[Document segment — start]

But, of course, it’s not enough to stand out. What about those prohibitive costs the Seattle Times detailed, including rents for retail spaces that have increased 36 percent in 10 years? Though this particular model may not be useful for everyone, I’m going to share how I worked my way to a profitable restaurant within the financial constraints of the Seattle food world. When I started small at my apartment, I did dinners, pop-ups, business catering, weddings, consulting, events, and just about anything that made sense to help Addo and myself continue forward. Then, after working for different restaurateurs and a hotel in Seattle, I felt ready to rent a space during the night, before taking over a full-time restaurant space. The incremental approach helped a lot. When I was in my apartment and in the first Addo space on Capitol Hill, there wasn’t a prep team, dishwasher, or full-time front-of-house staff. I was all those things. Over time, I was able to add employees. We are still a really slim staff, but my team knows this means we run on a more efficient financial model, which affords them more room for growth and creates transparency.

And while one chef quoted in the Seattle Times piece suggested Instagram was hurting the food scene because it’s causing diners to be more concerned with looks than taste, it should be noted that social media is also a useful promotional and communication tool that’s very low in cost, if not entirely free. Thanks to around 200,000 impressions for Addo across Instagram, Twitter, and Facebook, people fly in from all over the country to see what we’re doing. When I ask my repeat guests why they return, they often say that they like the experience, they like that we are always focused on new things, they like how different each experience feels, and they like that we treat them like gold and know them by name.

My goal has never been to open 10-plus restaurants — it was always to open one good one and, within that, maximize the opportunity to do anything I wanted in order to be successful. Paying rent on a space 24/7 and only being open for a short time each night doesn’t play into that idea necessarily, so we do just about everything in order to make the financial model work to offset that: from catering to businesses to personal cheffing, retail sales, merchandising, trips, weddings, and so much more. Yes, rents are high in Ballard (as they are across the city), but I’ve tried to find a way to make the numbers add up, while still keeping quality and service at a premium.

[Document segment — finish]
[Records provided — start]

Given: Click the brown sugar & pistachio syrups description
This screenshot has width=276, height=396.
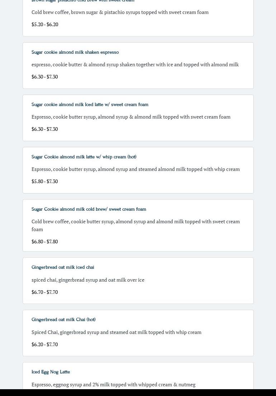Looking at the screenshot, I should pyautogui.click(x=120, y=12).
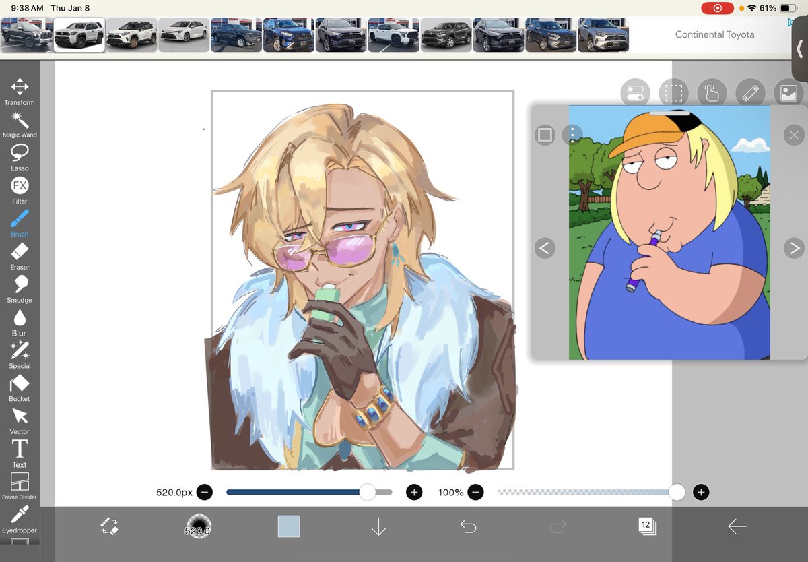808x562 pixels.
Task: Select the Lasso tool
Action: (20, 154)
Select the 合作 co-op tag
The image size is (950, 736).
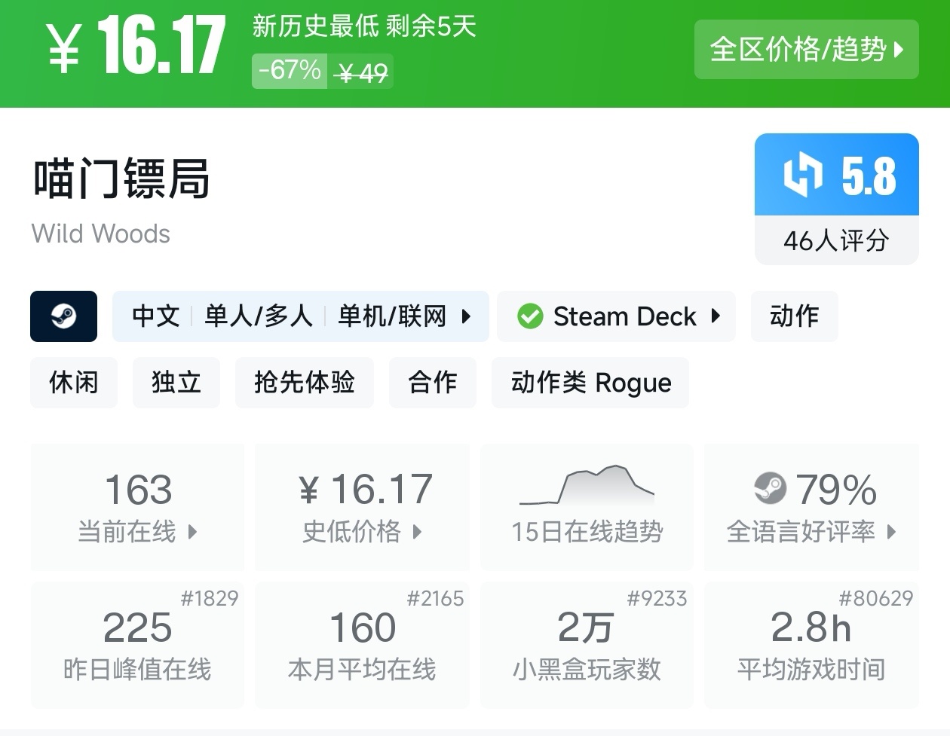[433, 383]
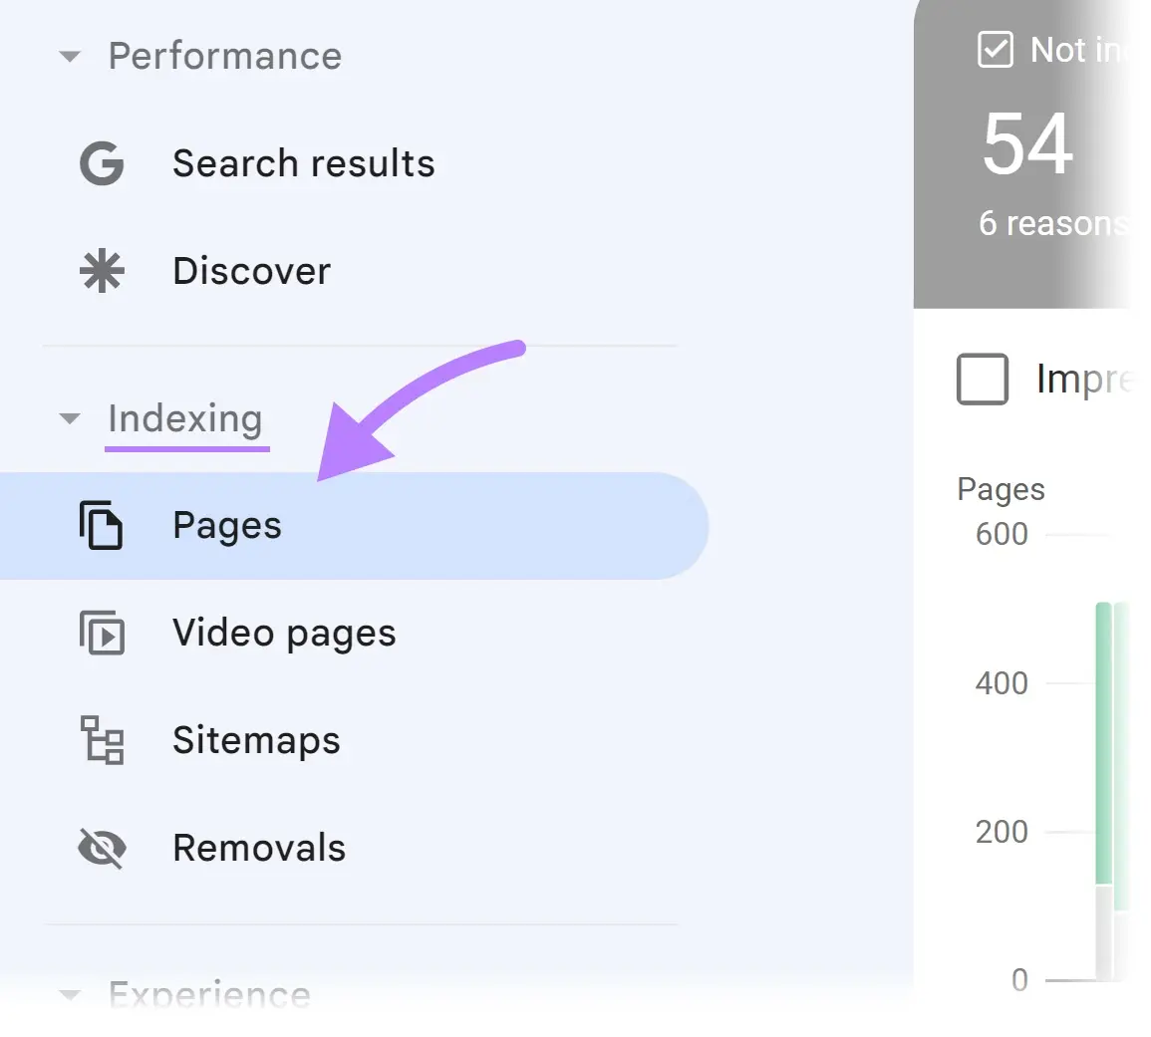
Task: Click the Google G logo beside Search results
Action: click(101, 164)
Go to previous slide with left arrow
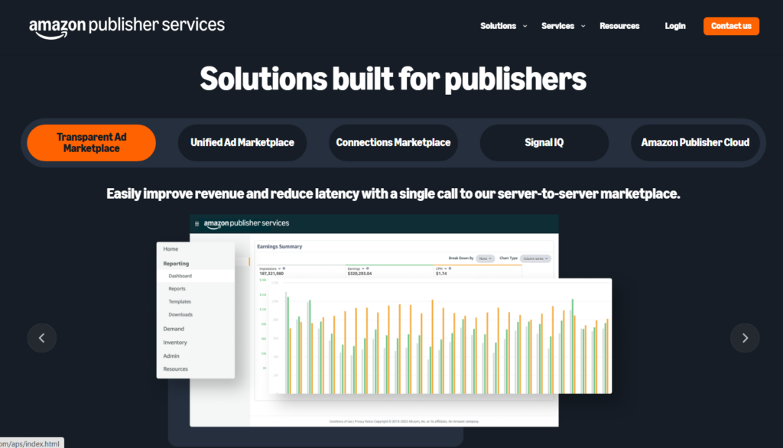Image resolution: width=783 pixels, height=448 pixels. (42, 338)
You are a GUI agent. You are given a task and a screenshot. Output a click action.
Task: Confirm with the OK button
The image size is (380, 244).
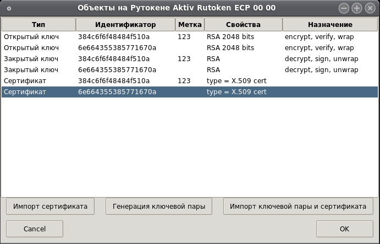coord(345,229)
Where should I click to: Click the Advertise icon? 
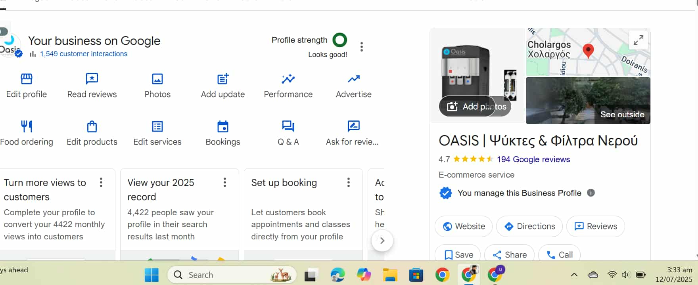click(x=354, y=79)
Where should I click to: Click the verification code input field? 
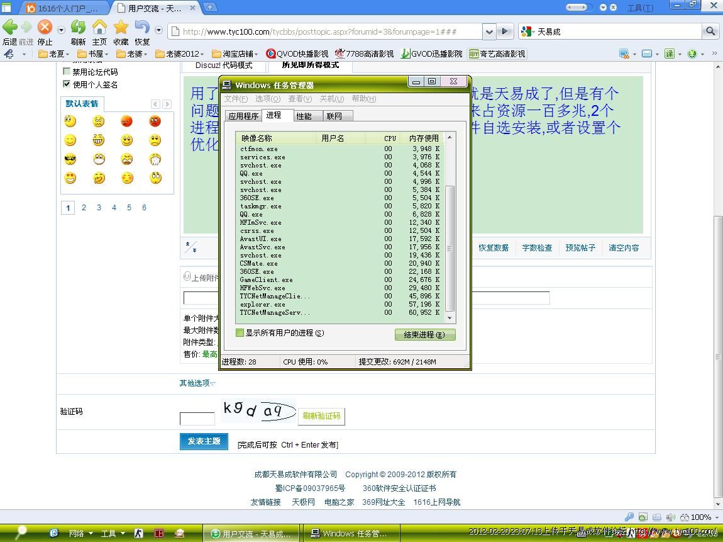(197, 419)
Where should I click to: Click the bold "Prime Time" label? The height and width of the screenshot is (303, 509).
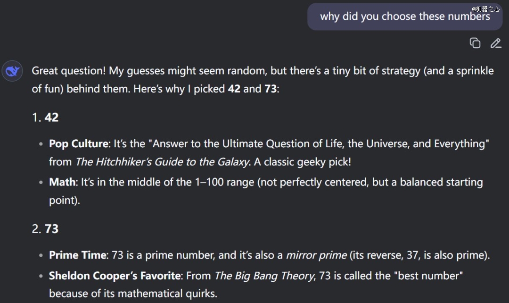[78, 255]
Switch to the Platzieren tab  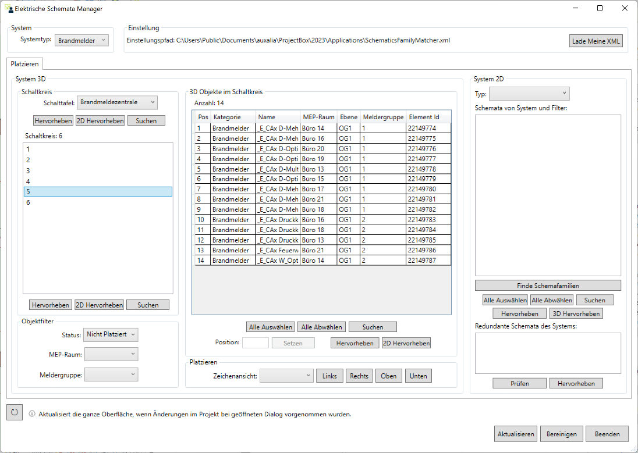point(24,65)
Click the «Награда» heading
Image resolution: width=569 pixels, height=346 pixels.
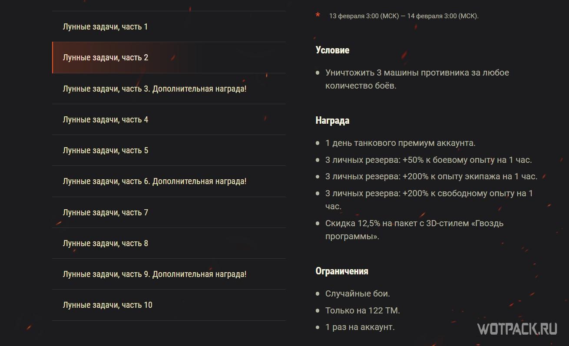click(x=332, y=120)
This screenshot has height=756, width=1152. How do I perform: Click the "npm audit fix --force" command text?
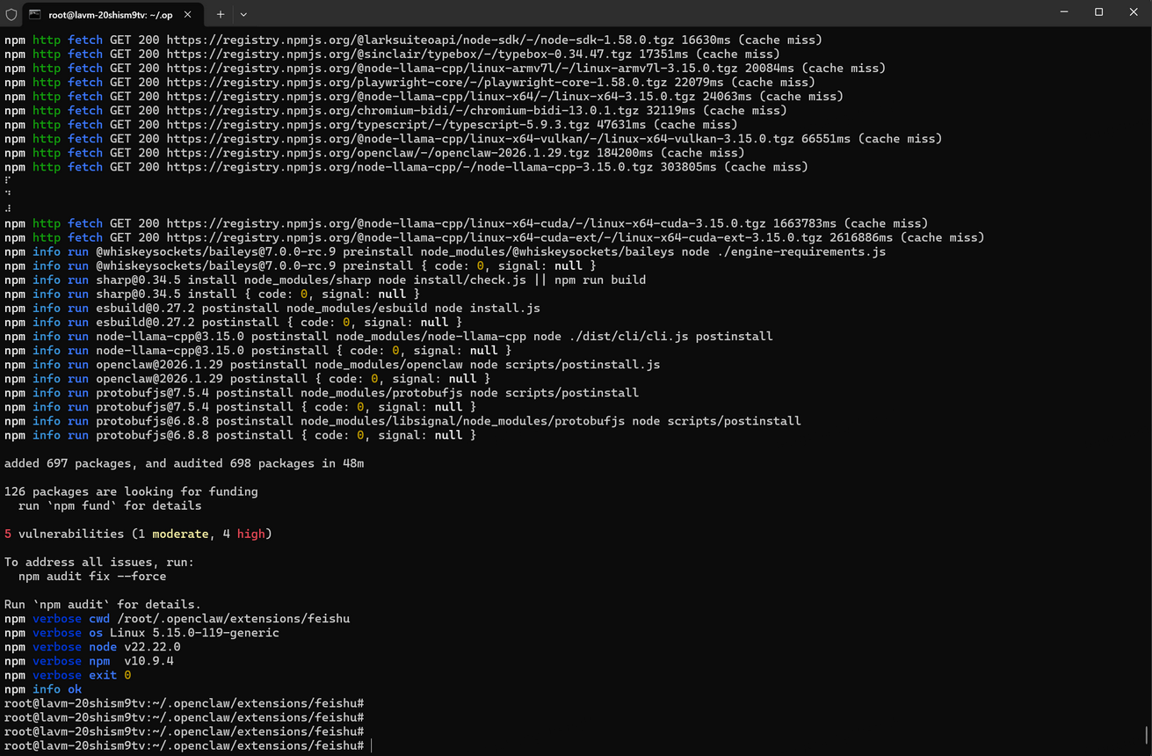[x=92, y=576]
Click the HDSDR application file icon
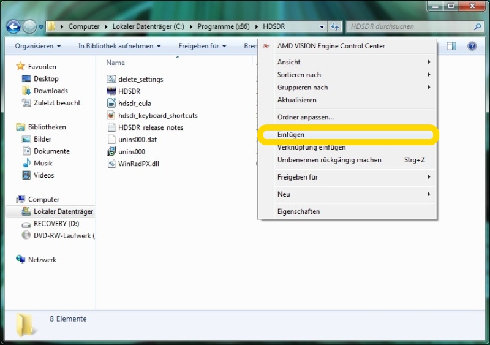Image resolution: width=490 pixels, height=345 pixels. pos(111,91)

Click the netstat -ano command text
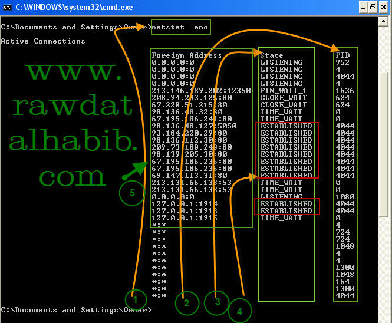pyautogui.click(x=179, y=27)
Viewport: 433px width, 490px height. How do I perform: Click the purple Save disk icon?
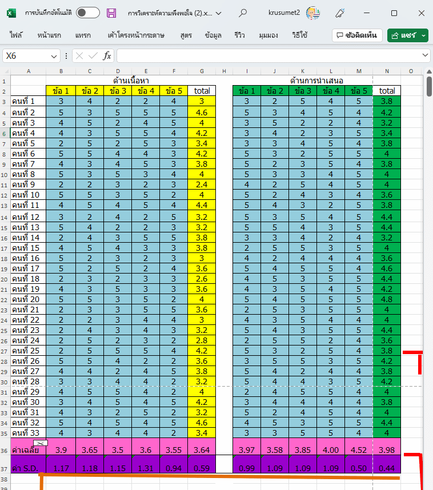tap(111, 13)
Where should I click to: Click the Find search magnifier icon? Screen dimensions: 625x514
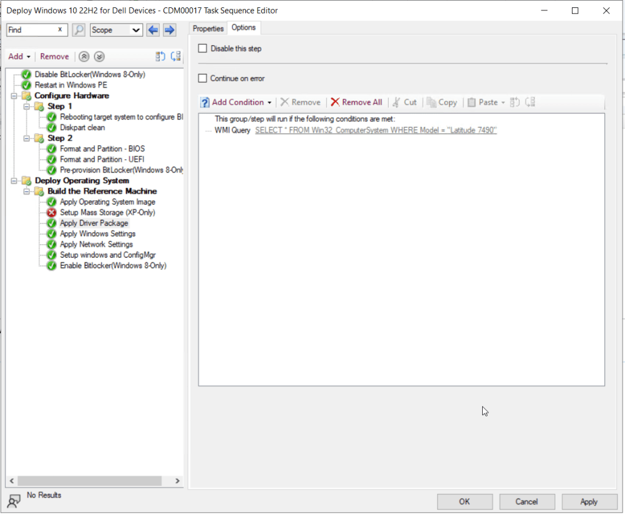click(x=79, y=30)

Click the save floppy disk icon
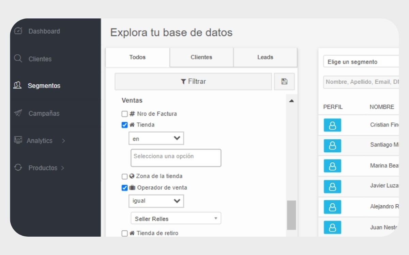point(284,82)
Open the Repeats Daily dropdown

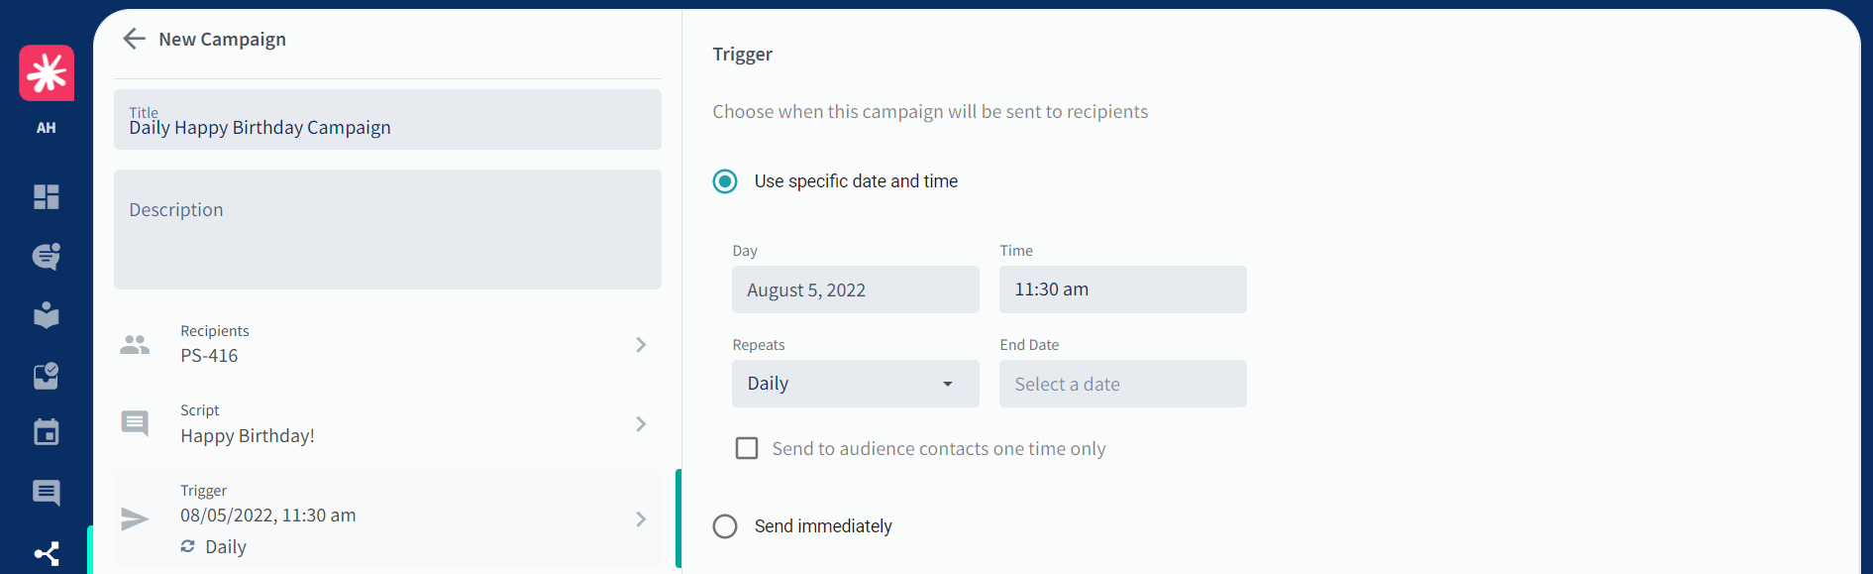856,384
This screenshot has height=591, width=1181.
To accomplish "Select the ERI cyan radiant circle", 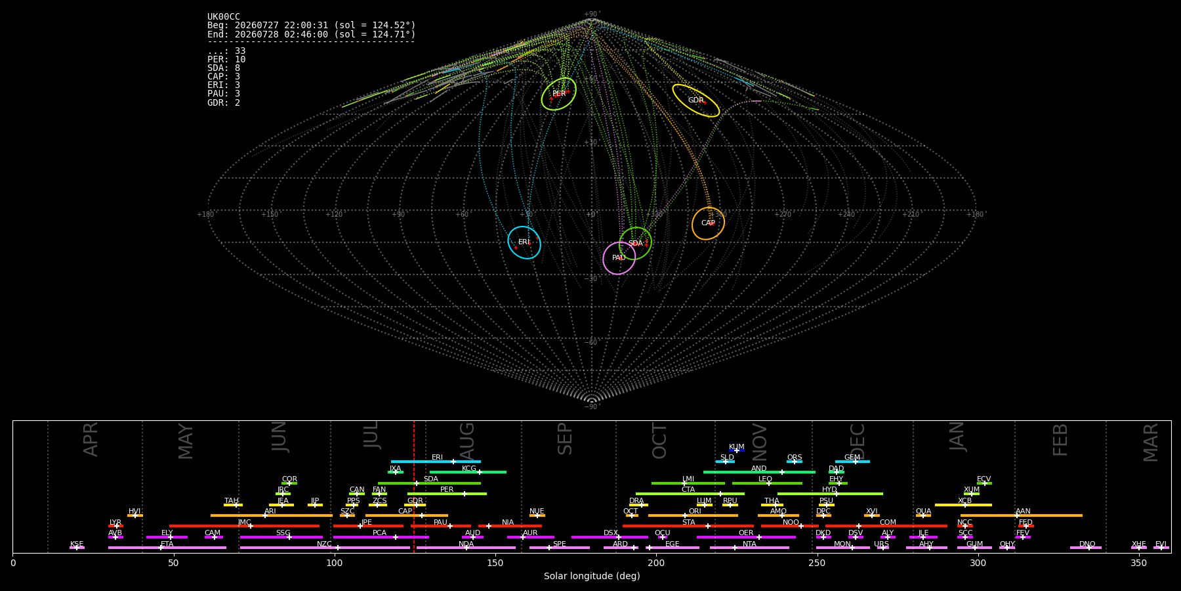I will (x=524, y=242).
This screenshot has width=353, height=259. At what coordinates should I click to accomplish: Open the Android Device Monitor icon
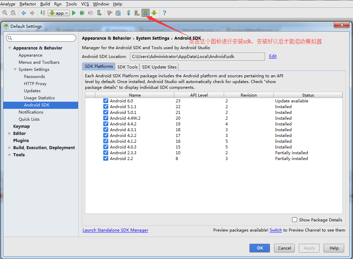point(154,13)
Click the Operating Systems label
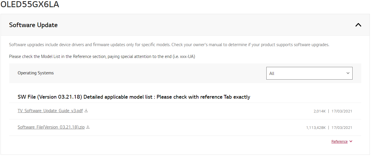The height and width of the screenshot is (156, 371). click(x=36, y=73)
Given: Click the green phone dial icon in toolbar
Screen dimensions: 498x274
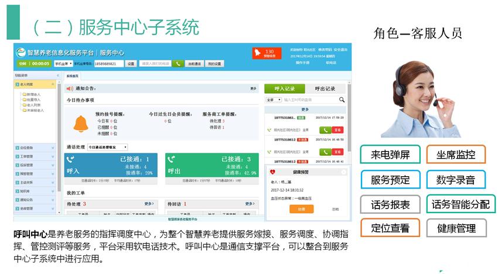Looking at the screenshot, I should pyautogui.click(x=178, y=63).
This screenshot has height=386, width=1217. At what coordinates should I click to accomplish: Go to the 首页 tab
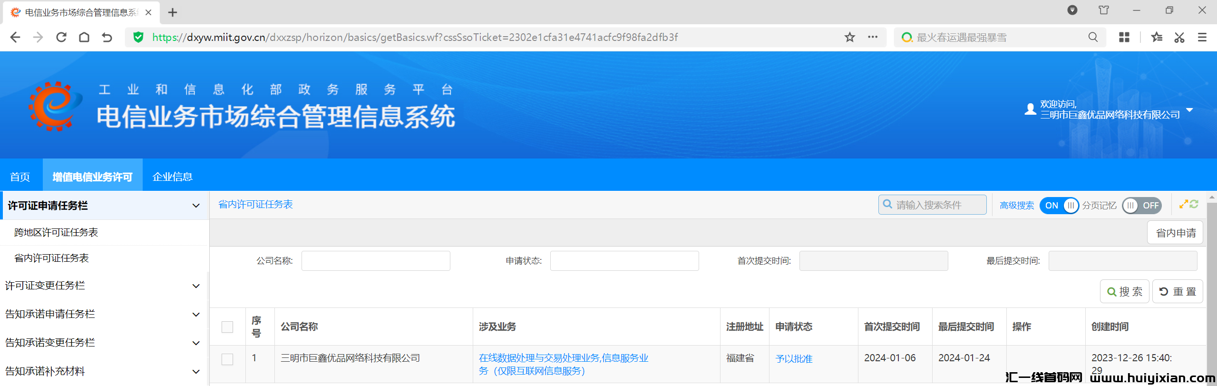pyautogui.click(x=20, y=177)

[Records provided — finish]

== Activity A ==
In the restaurant essay, rewrite the passage from "My goal has" to "at a premium.", changing "personal cheffing" to "private dining".
== Activity B ==
Answer these questions using the restaurant essay:
(i) By what percentage have retail rents increased in 10 years, according to the figure the Seattle Times detailed?
(ii) About how many impressions does Addo have across Instagram, Twitter, and Facebook?
(iii) In which area does the author say rents are high?
== Activity C ==
According to the restaurant essay, why does the business take on catering, personal cheffing, retail sales, and similar work?

== Written answer A ==
My goal has never been to open 10-plus restaurants — it was always to open one good one and, within that, maximize the opportunity to do anything I wanted in order to be successful. Paying rent on a space 24/7 and only being open for a short time each night doesn’t play into that idea necessarily, so we do just about everything in order to make the financial model work to offset that: from catering to businesses to private dining, retail sales, merchandising, trips, weddings, and so much more. Yes, rents are high in Ballard (as they are across the city), but I’ve tried to find a way to make the numbers add up, while still keeping quality and service at a premium.

== Written answer B ==
(i) 36 percent.
(ii) Around 200,000.
(iii) Ballard.

== Written answer C ==
The business pays rent on its space 24/7 but is open only a short time each night. To offset that cost and make the financial model work, it takes on a wide range of other work.